Dr. Meda’s project “Investigation of Interfacial Chemical and Ion Transport in Solid Inorganic-Polymer Electrolyte” recently received a National Science Foundation (NSF) Excellence in Research Award. Dr. Meda applied for the grant, totaling $513,443. Dr. Jennifer Schaefer of the University of Notre Dame and Co-Principal Investigator of the project, is collaborating with Dr. Meda and his research team. 

Lithium-ion batteries power many devices and are ubiquitous in the modern age, but their widespread use, for example, in electric vehicles (EVs), has been limited. One of the reasons for this limitation is because the batteries contain a highly flammable organic liquid electrolyte, which can cause the battery to catch on fire. Dr. Meda seeks a solution to these safety concerns by conducting research and development via the creation of a completely all-solid-state battery by replacing the liquid electrolyte with a solid electrolyte. 

“Solid electrolyte is the future of lithium metal batteries because it doesn’t have any liquid,” said Dr. Meda, “It is safer. It will not explode because it prevents the formation of dendrites and it makes the battery last longer.”

The monumental challenge facing Dr. Meda and his researchers is finding a solution to the problems caused when the solid electrolyte and the lithium metal are sandwiched together. Because lithium metal is very reactive, it can create all sorts of materials when in contact with the solid electrolyte.

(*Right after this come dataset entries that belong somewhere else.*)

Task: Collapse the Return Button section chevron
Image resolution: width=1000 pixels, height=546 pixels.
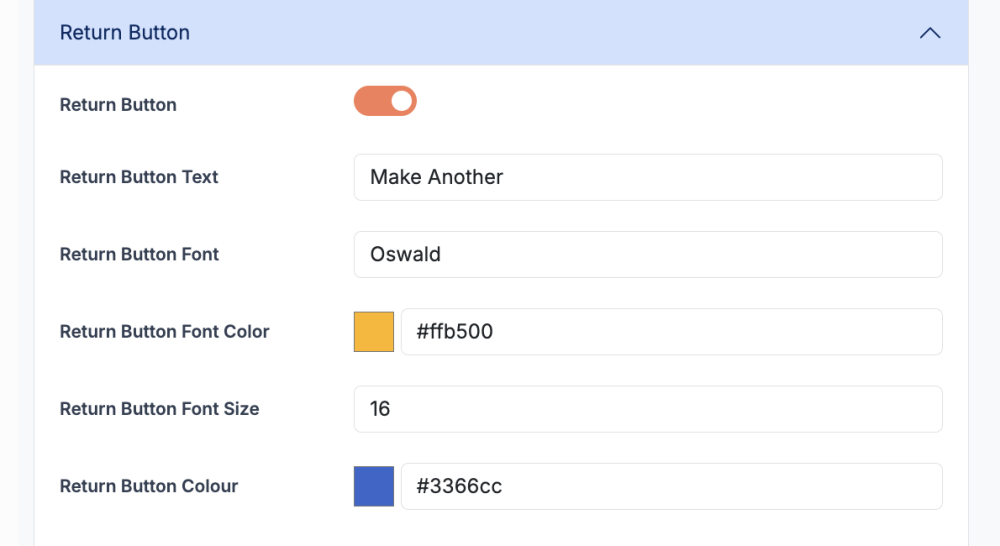Action: [x=930, y=33]
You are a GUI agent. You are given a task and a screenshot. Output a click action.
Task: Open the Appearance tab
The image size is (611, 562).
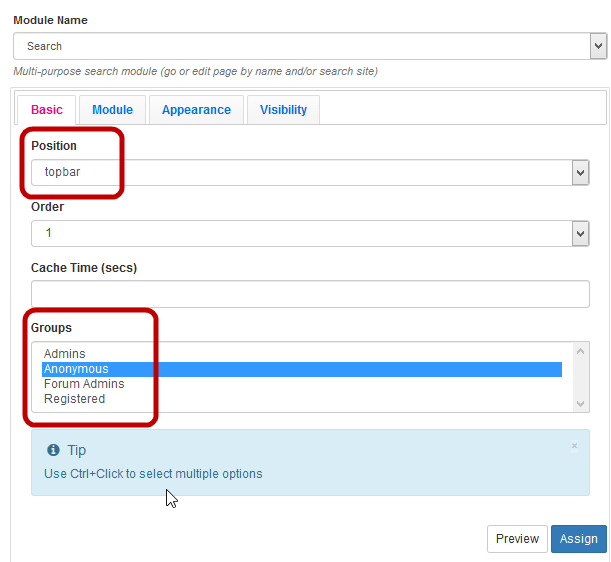click(x=196, y=110)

In current lithium-ion batteries, lithium ions are being transported from what is called a cathode electrode (positive) to the anode electrode (negative) or vice versa (rechargeable batteries) via the liquid electrolyte, while a piece of porous separator  (non-electronic conductor) is used to prevent the anode from physically touching the cathode. This NSF grant allows Dr. Meda and his students to investigate the issues between the solid electrolyte and lithium metal anode and within the solid electrolyte itself. These issues are some of the reasons why solid-state batteries are not yet available widely for electric vehicles, according to Dr. Meda, who has been at Xavier since 2008. 

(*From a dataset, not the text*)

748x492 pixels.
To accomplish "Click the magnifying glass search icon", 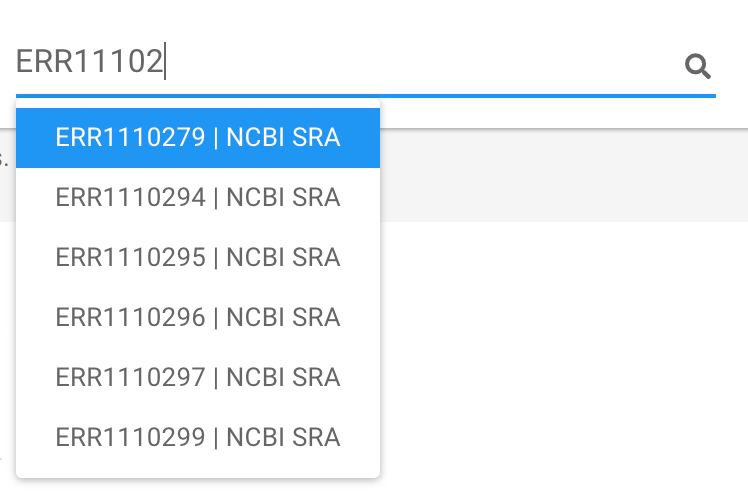I will [697, 66].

“The importance of the work we do here in my lab at Xavier can have a broader impact in society and contribute to the advancement of rechargeable lithium metal batteries and ultimately renewable energy.”

_{Levon Leban teaching Ayssia Crockem how to use a blade to coat a cathode electrode on aluminum foil}

Dr. Meda clarified that this type of portable energy is needed for renewable energy such as solar. There is a need for a way to store the energy that is produced when the sun is shining to use “for times when Mother Nature is not kind to us.” For areas like Louisiana, where frequent weather phenomena mean periodic power outages, the option to store lasting, safe, renewable energy would be revolutionary. 

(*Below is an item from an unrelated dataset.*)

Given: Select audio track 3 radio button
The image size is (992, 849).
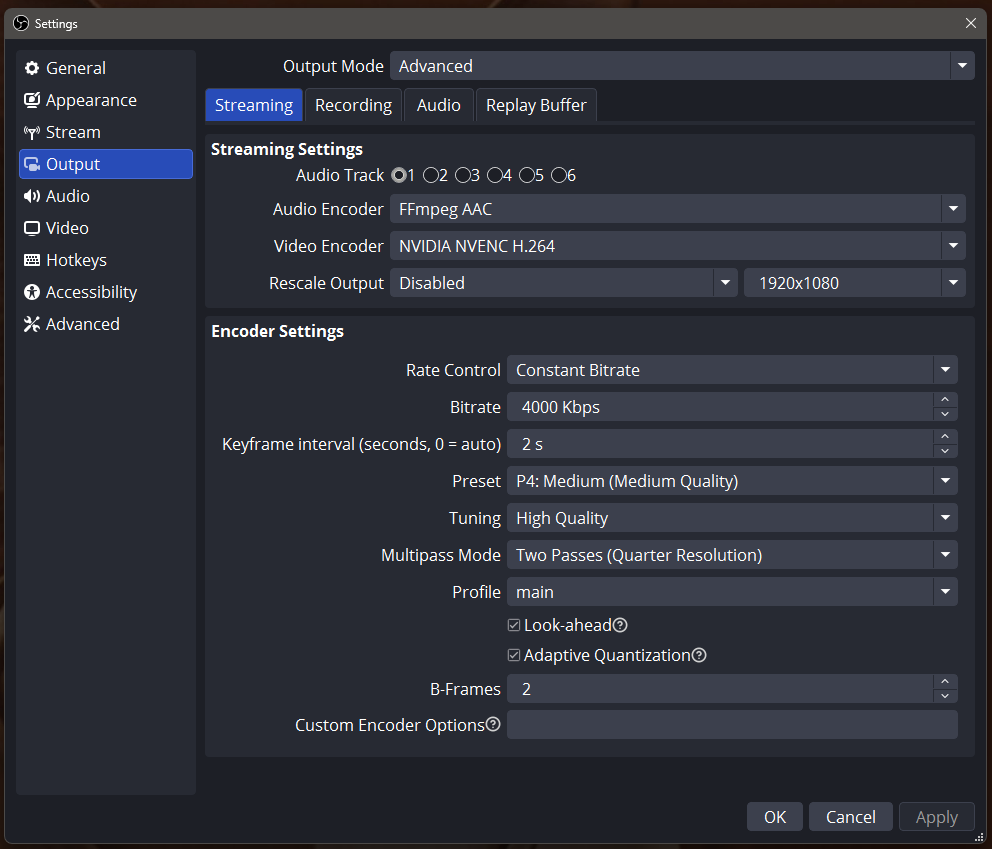Looking at the screenshot, I should point(463,175).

Dr. Meda and his research team are already manufacturing coin cell batteries at Xavier using glove boxes that keep out moisture and air with humidity controls. This NSF grant to work on the solid electrolyte will allow Dr. Meda to continue this research, previously funded by a $5 million NASA-MIRO grant. In addition to the solid electrolyte, Dr. Meda is also working on developing a high energy density cathode in his lab containing materials that are available in the U.S. 

Dr. Meda says, “all the transition metals used in the cathode in his lab can be mined right here in the United States. They don’t need to be imported from foreign countries.”

The applications of long-lasting, renewable energy storage are boundless, including updates to the power grid, electric cars, space exploration, and more. Hopefully, soon the work of Dr. Meda, his research team, and students will change the world.